§ Task to carry out
Go to the line containing "The height and width of the screenshot is (952, 1260)." in the material below. From there to the end, retype every line exactly and drop the pictures.

§ The input
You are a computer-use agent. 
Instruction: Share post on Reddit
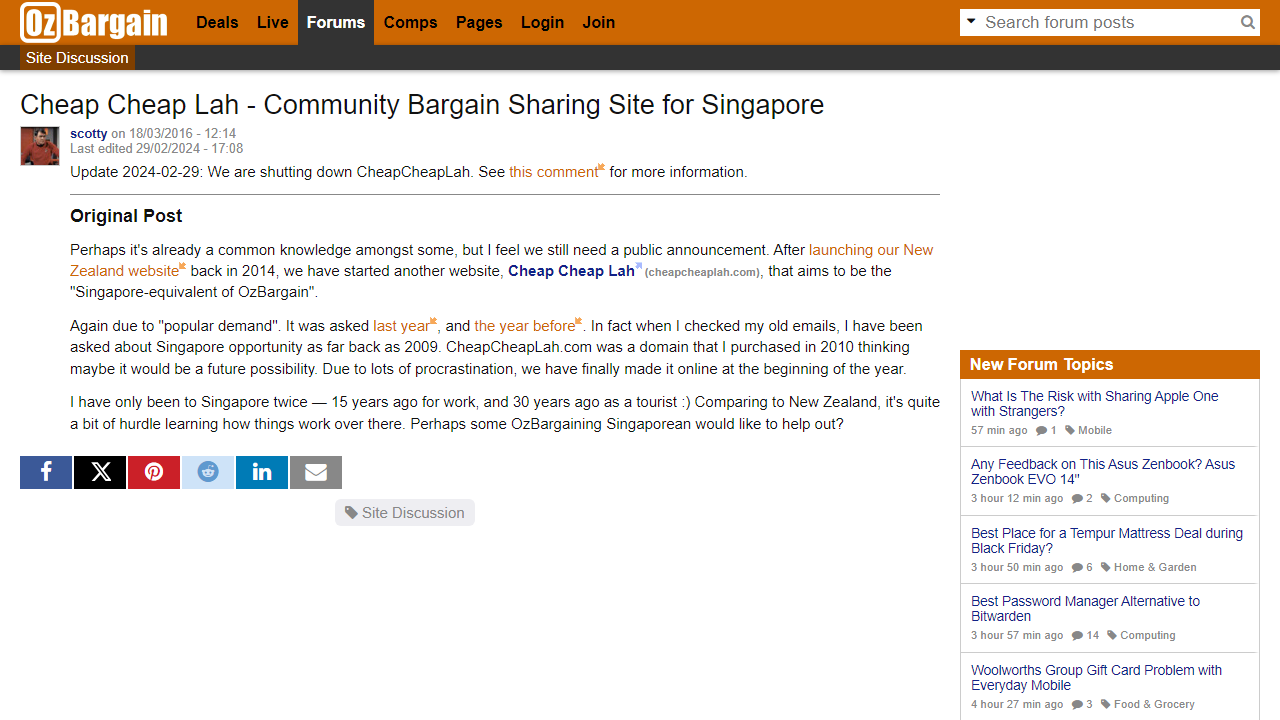click(x=208, y=472)
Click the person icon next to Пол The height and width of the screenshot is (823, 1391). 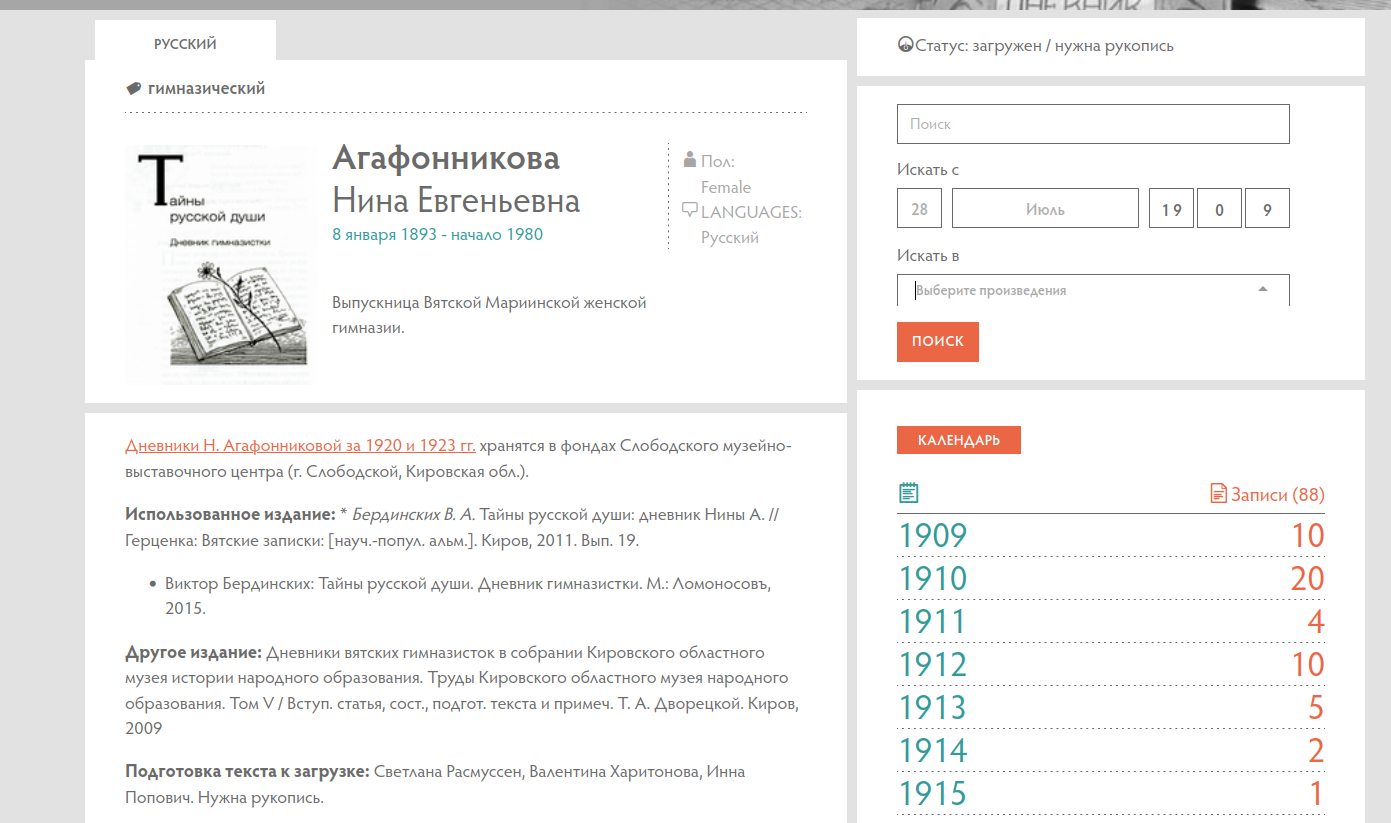pos(689,160)
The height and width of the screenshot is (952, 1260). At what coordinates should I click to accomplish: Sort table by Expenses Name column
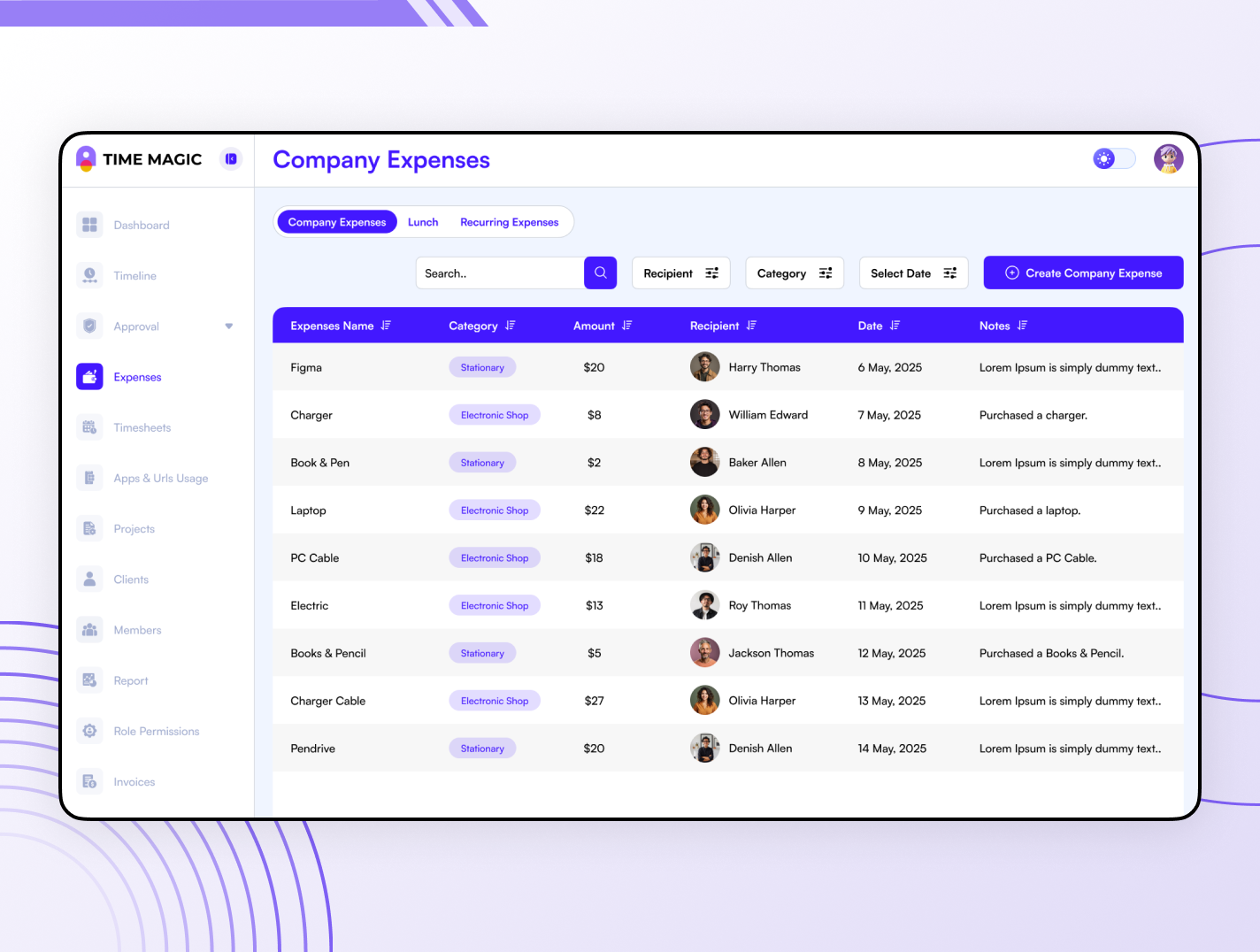pos(386,326)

§ Exercise output
The height and width of the screenshot is (952, 1260). At what coordinates should I click to accomplish: Sort table by Expenses Name column
pos(386,326)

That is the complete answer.